Wilhelm Dilthey (November 19, 1833October 1, 1911) was a German historian, psychologist, sociologist, student of Hermeneutics, the study of interpretations and meanings, and a philosopher. He was inspired by the work of Friedrich Schleiermacher on hermeneutics, which had been neglected. They were both a part of the German Romanticism movement, and he could be considered a kind of empiricist. However, his empirical work was not precisely similar to British empiricism in its central epistemological assumptions. In the school of Romantic hermeneutics they stressed that an interpreter—not necessarily a Cartesian subject—could use insight, combined with cultural and historical context, to bring about truer understanding of a text. For dead writers this was especially true if there was an awareness of historical context. He was very interested in what we would call sociology today, although he strongly objected to being labelled a sociologist because the sociology of his day was mainly that of Auguste Comte and Herbert Spencer. He objected to their evolutionist assumptions about the necessary changes that all societal formations must go through. Also, the terms tended to be used as a kind of umbrella term, which is often still the case. Since the term sociology covered so much it had little analytical clarity. Comte's idea of Positivism was, according to Dilthey, one-sided and misleading. He did, however, have good things to say about Georg Simmel's versions of sociology. (Simmel was a colleague at the University of Berlin and Dilthey admired his work even though many academics were opposed to Simmel altogether, in part due to anti-Semitism and in part due to the fact that Simmel did not conform to the academic formalities of the day in some of his published work.) Dilthey also applied a label to the process of inquiry Schleiermacher had founded, naming it the Hermeneutic circle. The "general hermeneutics" that Schleiermacher suggested was a combination of the hermeneutics used to interpret Sacred Scriptures (e.g. the New Testament) and the hermeneutics used by Classicists.
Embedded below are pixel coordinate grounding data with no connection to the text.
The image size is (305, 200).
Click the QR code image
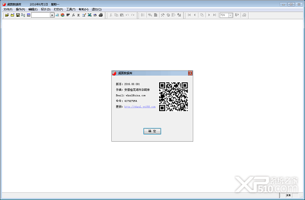coord(173,96)
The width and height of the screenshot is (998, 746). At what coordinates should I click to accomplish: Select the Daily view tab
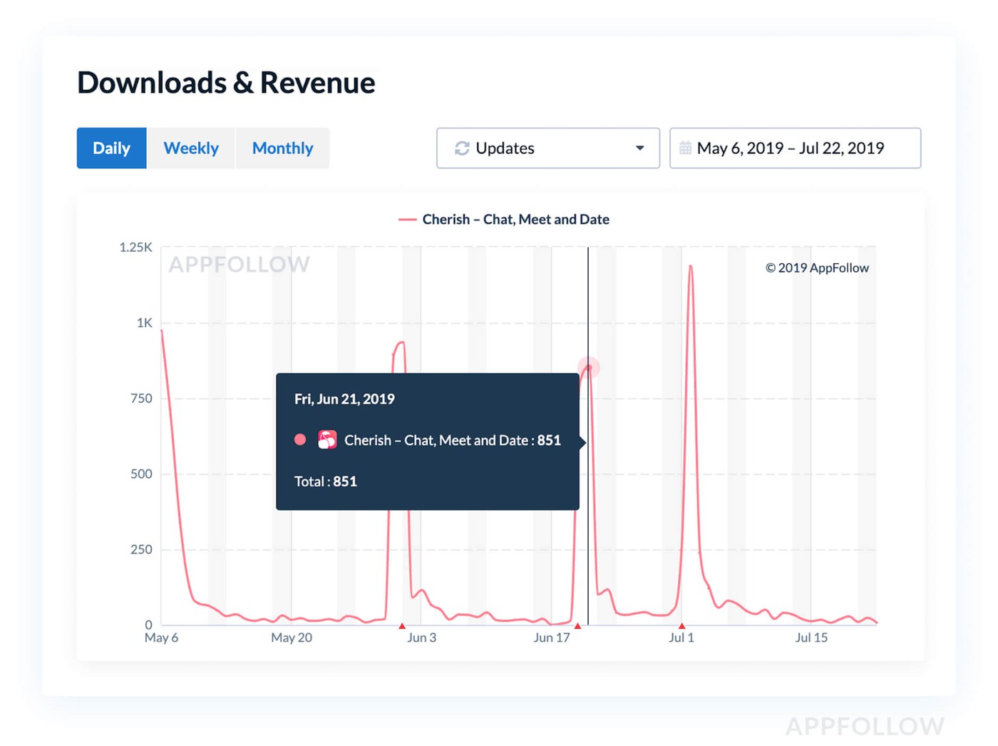tap(112, 148)
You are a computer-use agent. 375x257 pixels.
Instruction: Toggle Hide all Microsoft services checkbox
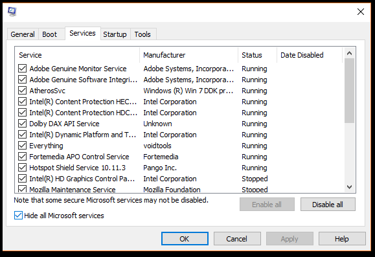18,216
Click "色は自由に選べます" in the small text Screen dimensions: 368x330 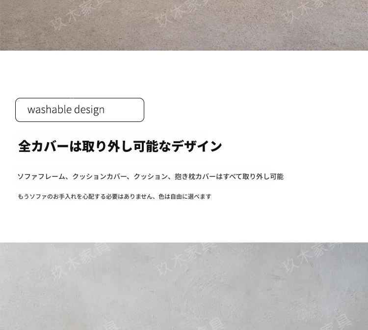tap(184, 197)
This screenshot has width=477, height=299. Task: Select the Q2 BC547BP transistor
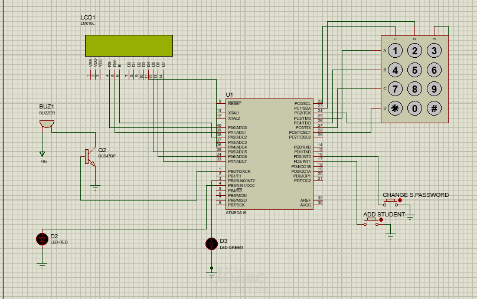[90, 157]
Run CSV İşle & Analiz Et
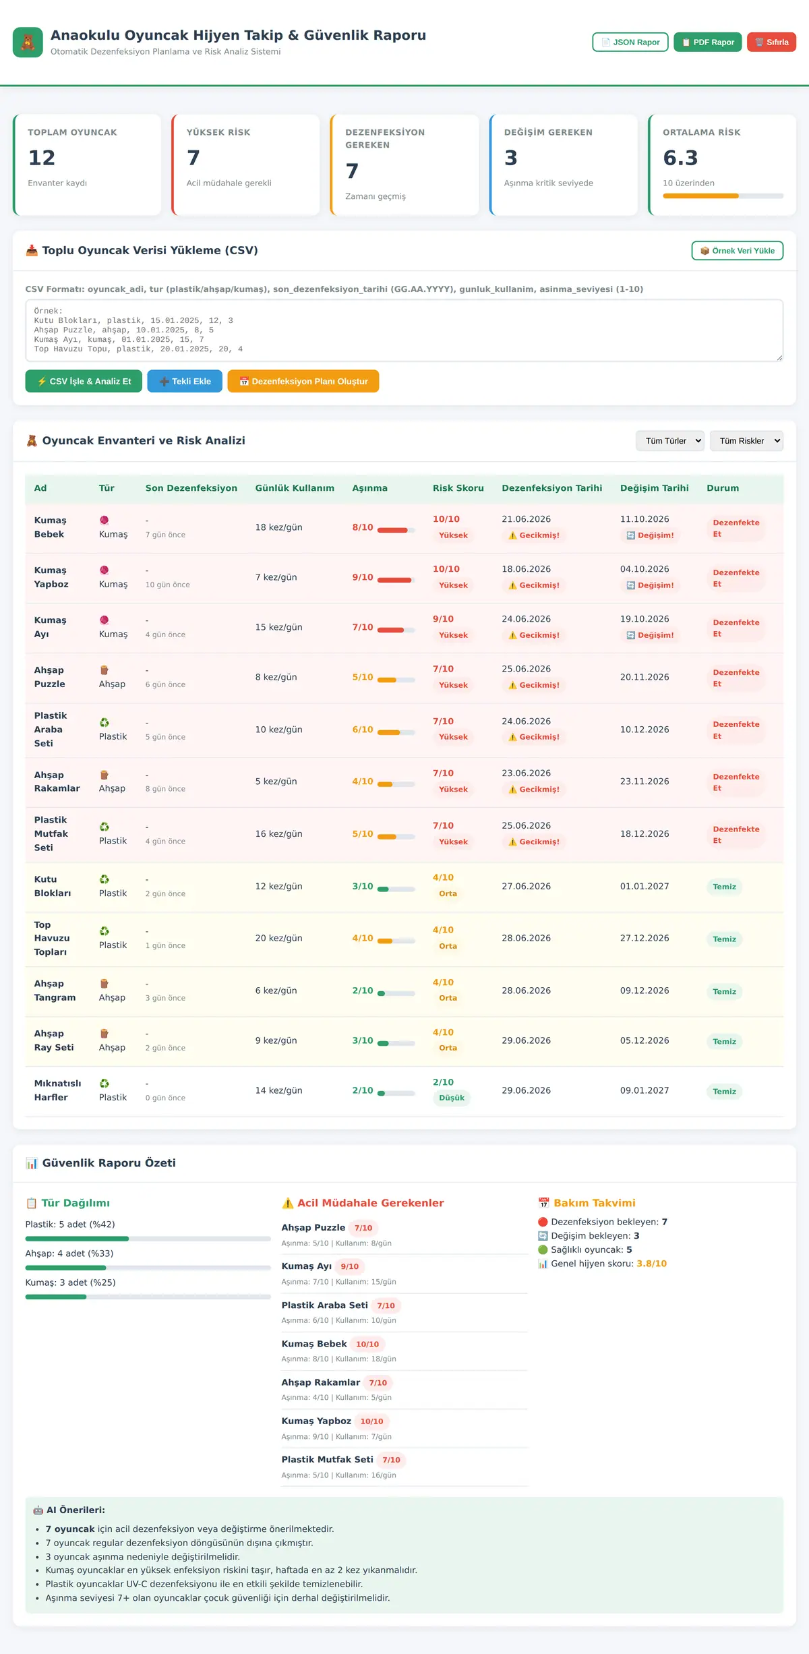The height and width of the screenshot is (1654, 809). pos(84,381)
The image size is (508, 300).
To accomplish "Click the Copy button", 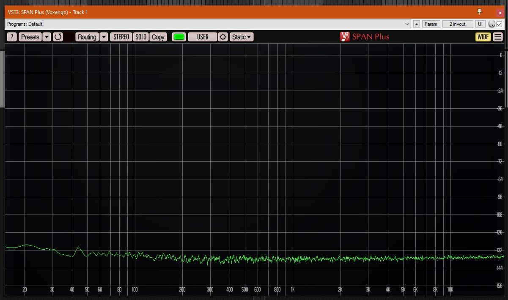I will pyautogui.click(x=158, y=37).
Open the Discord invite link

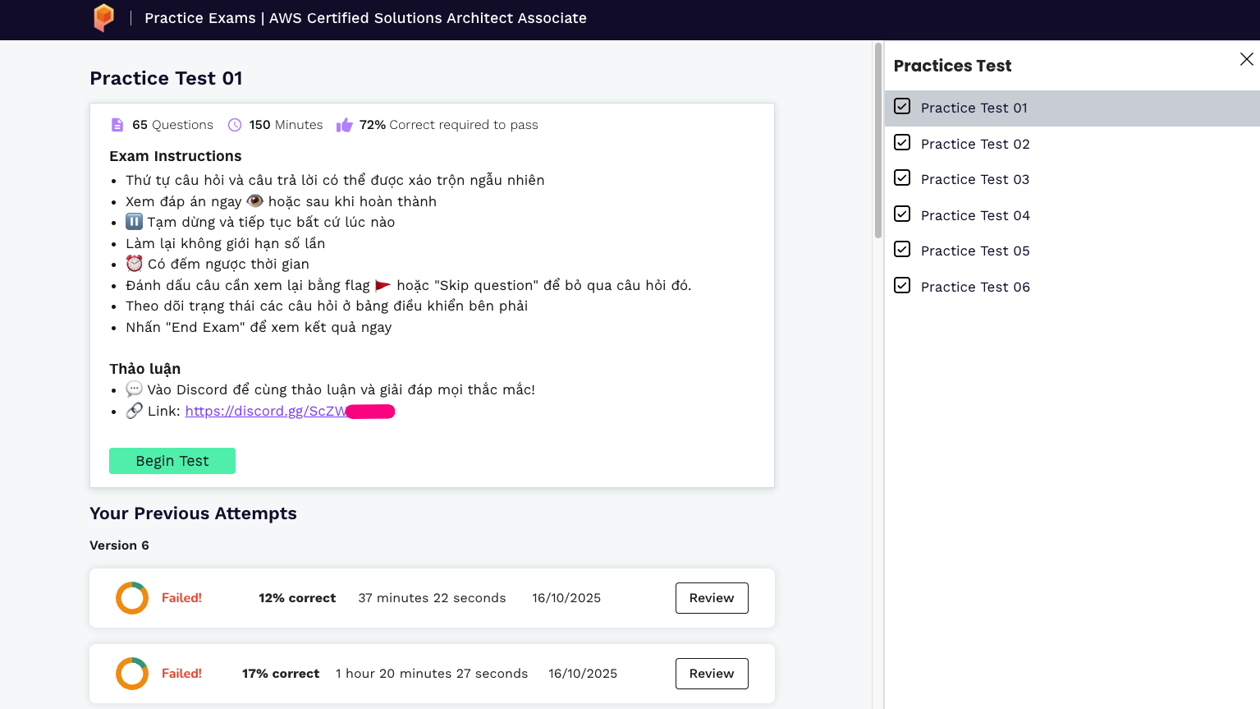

Dilthey saw its relevance for the Geisteswissenschaften.


Distinction between sciences

He also strongly rejected using a model formed from exclusively from the Naturwissenschaft ("Natural sciences") (in regard to hermeneutics) and instead proposed developing a separate model for the Geisteswissenschaften, the "human sciences" of philosophy, psychology, history, philology, sociology, etc... His argument centered around the idea that in the natural sciences, we only seek an explanation, a description of the concept; whereas in the human sciences, we (also) seek to understand. (In the social sciences we may also combine the two approaches, a point stressed by Max Weber.) His principles, he asserted, could be applied to all manner of interpretation ranging from ancient texts, to art work, to religious works, and even to the study of law. His interpretation of different theories of aesthetics in the seventeenth, eighteenth and nineteenth centuries was preliminary to his speculations concerning the form aesthetic theory would take in the twentieth century. Dilthey's ideas should be examined in terms of his similarities and differences with Wilhelm Windelband and Heinrich Rickert, members of the Baden School of Neo-Kantianism. Dilthey was not a Neo-Kantian in the strict sense, but he had a profound knowledge of Immanuel Kant's philosophy. H. A. Hodges provides the most accessible introduction in English. The Selected Works of Wilhelm Dilthey are being edited by Rudolf A. Makkreel and Frithjof Rodi. J. I. Hans Bakker has argued that Wilhelm Dilthey should be considered one of the classical sociological theorists because of his important role in discussing Verstehen and his influence on Interpretive Sociology generally.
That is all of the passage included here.